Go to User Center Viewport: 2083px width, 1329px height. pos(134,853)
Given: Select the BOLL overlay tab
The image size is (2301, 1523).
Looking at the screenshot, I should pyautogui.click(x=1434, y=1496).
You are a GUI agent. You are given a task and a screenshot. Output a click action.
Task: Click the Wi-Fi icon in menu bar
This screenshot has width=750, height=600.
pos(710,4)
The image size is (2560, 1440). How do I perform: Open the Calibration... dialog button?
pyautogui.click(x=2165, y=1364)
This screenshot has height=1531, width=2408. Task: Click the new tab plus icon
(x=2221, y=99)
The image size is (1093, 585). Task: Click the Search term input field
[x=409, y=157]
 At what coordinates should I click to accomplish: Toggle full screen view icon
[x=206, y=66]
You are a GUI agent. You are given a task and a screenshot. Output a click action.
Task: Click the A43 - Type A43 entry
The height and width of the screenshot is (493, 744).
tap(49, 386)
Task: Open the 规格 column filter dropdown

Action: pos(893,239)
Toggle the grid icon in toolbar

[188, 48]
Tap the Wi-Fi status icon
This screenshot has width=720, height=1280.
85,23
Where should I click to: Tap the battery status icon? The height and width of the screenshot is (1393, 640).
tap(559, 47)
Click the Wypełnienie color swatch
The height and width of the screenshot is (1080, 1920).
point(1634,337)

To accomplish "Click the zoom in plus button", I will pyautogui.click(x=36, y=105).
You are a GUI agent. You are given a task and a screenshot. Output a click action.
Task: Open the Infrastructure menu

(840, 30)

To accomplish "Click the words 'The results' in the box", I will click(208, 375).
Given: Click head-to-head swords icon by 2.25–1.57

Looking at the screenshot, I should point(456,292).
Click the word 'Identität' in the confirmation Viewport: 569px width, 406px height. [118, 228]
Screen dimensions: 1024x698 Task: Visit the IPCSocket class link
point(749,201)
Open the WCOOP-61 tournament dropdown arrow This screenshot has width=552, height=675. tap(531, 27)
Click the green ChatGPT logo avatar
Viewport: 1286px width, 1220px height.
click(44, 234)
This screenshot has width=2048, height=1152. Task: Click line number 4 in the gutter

§ **PROBLEM STATEMENT**
Count the lines of the material above that contain the string "accomplish", with uppercase and lowercase treated as different. Reply with the number alone.

§ **WRITTEN RESPONSE**
3